Raw records
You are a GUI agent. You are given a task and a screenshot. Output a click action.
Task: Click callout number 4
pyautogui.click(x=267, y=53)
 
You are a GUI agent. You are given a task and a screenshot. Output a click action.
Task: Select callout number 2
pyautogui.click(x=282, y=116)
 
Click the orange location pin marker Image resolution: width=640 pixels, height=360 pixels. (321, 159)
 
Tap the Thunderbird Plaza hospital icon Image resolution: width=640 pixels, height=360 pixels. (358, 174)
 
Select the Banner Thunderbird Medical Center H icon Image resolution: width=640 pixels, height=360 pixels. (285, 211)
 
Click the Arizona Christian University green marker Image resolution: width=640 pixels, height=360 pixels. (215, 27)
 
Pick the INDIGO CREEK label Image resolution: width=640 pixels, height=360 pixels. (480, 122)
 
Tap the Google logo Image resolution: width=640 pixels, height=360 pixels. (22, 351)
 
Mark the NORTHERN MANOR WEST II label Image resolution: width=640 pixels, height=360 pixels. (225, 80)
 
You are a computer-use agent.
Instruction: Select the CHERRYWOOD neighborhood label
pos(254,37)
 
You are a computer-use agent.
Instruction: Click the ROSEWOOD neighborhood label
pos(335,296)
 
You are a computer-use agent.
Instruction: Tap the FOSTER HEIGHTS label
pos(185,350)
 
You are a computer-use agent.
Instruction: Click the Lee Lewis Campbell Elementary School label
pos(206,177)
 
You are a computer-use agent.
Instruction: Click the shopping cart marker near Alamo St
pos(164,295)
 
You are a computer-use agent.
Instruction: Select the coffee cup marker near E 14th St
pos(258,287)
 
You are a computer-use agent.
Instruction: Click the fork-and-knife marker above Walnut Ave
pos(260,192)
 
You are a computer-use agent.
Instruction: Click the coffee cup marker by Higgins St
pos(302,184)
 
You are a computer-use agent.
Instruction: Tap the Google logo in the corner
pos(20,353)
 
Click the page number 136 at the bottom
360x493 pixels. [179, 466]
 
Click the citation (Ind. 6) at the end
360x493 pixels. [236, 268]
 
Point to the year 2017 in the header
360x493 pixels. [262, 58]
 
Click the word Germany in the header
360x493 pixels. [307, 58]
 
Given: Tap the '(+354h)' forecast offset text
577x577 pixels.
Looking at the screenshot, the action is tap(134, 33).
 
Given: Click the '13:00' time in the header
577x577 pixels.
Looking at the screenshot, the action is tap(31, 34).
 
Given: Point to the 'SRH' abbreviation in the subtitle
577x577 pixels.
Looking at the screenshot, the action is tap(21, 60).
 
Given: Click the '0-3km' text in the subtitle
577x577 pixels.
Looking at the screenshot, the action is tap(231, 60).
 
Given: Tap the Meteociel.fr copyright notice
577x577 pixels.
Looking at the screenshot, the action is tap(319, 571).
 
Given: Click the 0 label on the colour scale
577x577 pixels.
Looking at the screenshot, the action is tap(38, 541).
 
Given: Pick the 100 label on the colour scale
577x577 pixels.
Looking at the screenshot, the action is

Task goal
Copy out every row above, word for word, with nothing changed.

Written answer
You are a GUI agent. You are given a task and a screenshot. Output a click action.
Task: Click callout number 4
pyautogui.click(x=267, y=53)
 
You are a GUI agent. You are given a task and a screenshot. Output a click action.
Task: Select callout number 2
pyautogui.click(x=282, y=116)
 
Click the orange location pin marker Image resolution: width=640 pixels, height=360 pixels. (321, 159)
 
Tap the Thunderbird Plaza hospital icon Image resolution: width=640 pixels, height=360 pixels. (358, 174)
 
Select the Banner Thunderbird Medical Center H icon Image resolution: width=640 pixels, height=360 pixels. (285, 211)
 
Click the Arizona Christian University green marker Image resolution: width=640 pixels, height=360 pixels. (215, 27)
 
Pick the INDIGO CREEK label Image resolution: width=640 pixels, height=360 pixels. (480, 122)
 
Tap the Google logo Image resolution: width=640 pixels, height=360 pixels. (22, 351)
 
Mark the NORTHERN MANOR WEST II label Image resolution: width=640 pixels, height=360 pixels. (225, 80)
 
You are a computer-use agent.
Instruction: Select the CHERRYWOOD neighborhood label
pos(254,37)
 
You are a computer-use agent.
Instruction: Click the ROSEWOOD neighborhood label
pos(335,296)
 
You are a computer-use agent.
Instruction: Tap the FOSTER HEIGHTS label
pos(185,350)
 
You are a computer-use agent.
Instruction: Click the Lee Lewis Campbell Elementary School label
pos(206,177)
 
You are a computer-use agent.
Instruction: Click the shopping cart marker near Alamo St
pos(164,295)
 
You are a computer-use agent.
Instruction: Select the coffee cup marker near E 14th St
pos(258,287)
 
You are a computer-use agent.
Instruction: Click the fork-and-knife marker above Walnut Ave
pos(260,192)
 
You are a computer-use agent.
Instruction: Click the coffee cup marker by Higgins St
pos(302,184)
 
You are a computer-use agent.
Instruction: Tap the Google logo in the corner
pos(20,353)
 
Click the page number 136 at the bottom
360x493 pixels. [179, 466]
 
Click the citation (Ind. 6) at the end
360x493 pixels. [236, 268]
 
Point to the year 2017 in the header
360x493 pixels. [262, 58]
 
Click the word Germany in the header
360x493 pixels. [307, 58]
 
Given: Tap the '(+354h)' forecast offset text
577x577 pixels.
Looking at the screenshot, the action is tap(134, 33).
 
Given: Click the '13:00' time in the header
577x577 pixels.
Looking at the screenshot, the action is tap(31, 34).
 
Given: Point to the 'SRH' abbreviation in the subtitle
577x577 pixels.
Looking at the screenshot, the action is tap(21, 60).
 
Given: Click the '0-3km' text in the subtitle
577x577 pixels.
Looking at the screenshot, the action is tap(231, 60).
 
Given: Tap the Meteociel.fr copyright notice
577x577 pixels.
Looking at the screenshot, the action is tap(319, 571).
 
Given: Click the 0 label on the colour scale
577x577 pixels.
Looking at the screenshot, the action is tap(38, 541).
 
Given: Pick the 100 label on the colour scale
577x577 pixels.
Looking at the screenshot, the action is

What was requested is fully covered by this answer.